Reaction parameter and modified sensorimotor reaction method for assessment of functional potential of nervous system Текст научной статьи по специальности «Медицинские технологии»

DOI: 10.6084/m9.figshare.5230345

LCC - R858-859.7

REACTION PARAMETER AND MODIFIED SENSORIMOTOR REACTION METHOD FOR ASSESSMENT OF FUNCTIONAL POTENTIAL OF NERVOUS SYSTEM

Dmytro Shtofel, Serhii Kostishyn, Ksenia Navrotska, Serhii Zlepko, Serhii Tymchyk

Vinnytsia National Technical University, Vinnytsia, Ukraine

Address for correspondence: Dmytro Shtofel, Ph.D., Associate Professor

Institutional Affiliation: Department of Biomedical Engineering at Vinnytsia National Technical

University, Khmelnytske Shose 95, Vinnytsia, 21021

E-mail: shtofel@vntu.edu.ua

Abstract. The article deals with the evaluation of sensorimotor responses with a view to professional selection. For a comprehensive assessment of functional potential of the nervous system we proposed the integral reaction parameter and modified method for determining of sensorimotor reaction time, which uses additional stress factors. Our study of the experimental group of athletes and the reference group of respondents shows that the difference between the result of standard and modified methods may be a criterion for human stress tolerance simultaneously evaluating the functionality of neuromotor system.

Keywords: Sensorimotor reaction; Psychophysiological testing; Sensorimotor integration; Reaction parameter; Stress tolerance; Professional selection.

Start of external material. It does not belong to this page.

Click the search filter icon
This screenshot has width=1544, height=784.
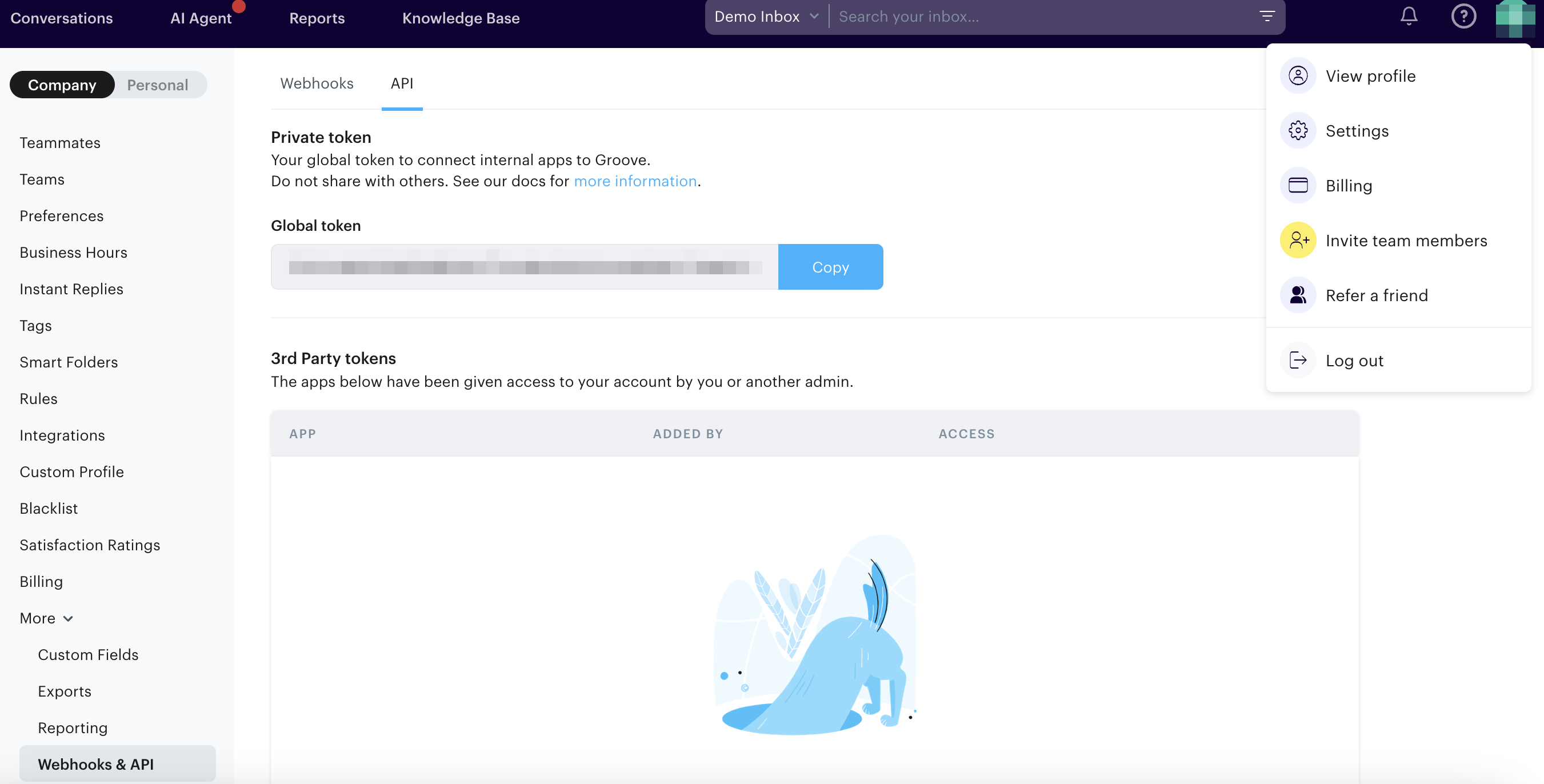[x=1266, y=16]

Introduction. Sensorimotor reaction (SR) time is an importanf factor in different psycho-physiokogical examinations and research. It is used as: a) the psycho-physiological variable dependent on external impacts; b) the unit for determining individual differences in man or for assesment of functional state; c) the mean to analyze cognitive processes of man [1]. This information finds application in ergonomics, aerospace and underwater medicine, the physiology of work and sport, differential psychophysiology, and higher nervous activity investigations [2], medical diagnostics and professional selection. Selection is required if some kind of professional activity is related to the rapid perception and processing of large amount of external information, as well as the response to it. Therefore, the quality of such job performance (and usually general system safety and personal security of employee) depends on individual phycho-motor characteristics. Sensorimotor reaction time indexes may be a selection criterion for such positions as a driver, pilot, machinist, operator of complex technical devices and systems, dispatcher, police officer, Special Forces soldier, worker in extreme consitions and other.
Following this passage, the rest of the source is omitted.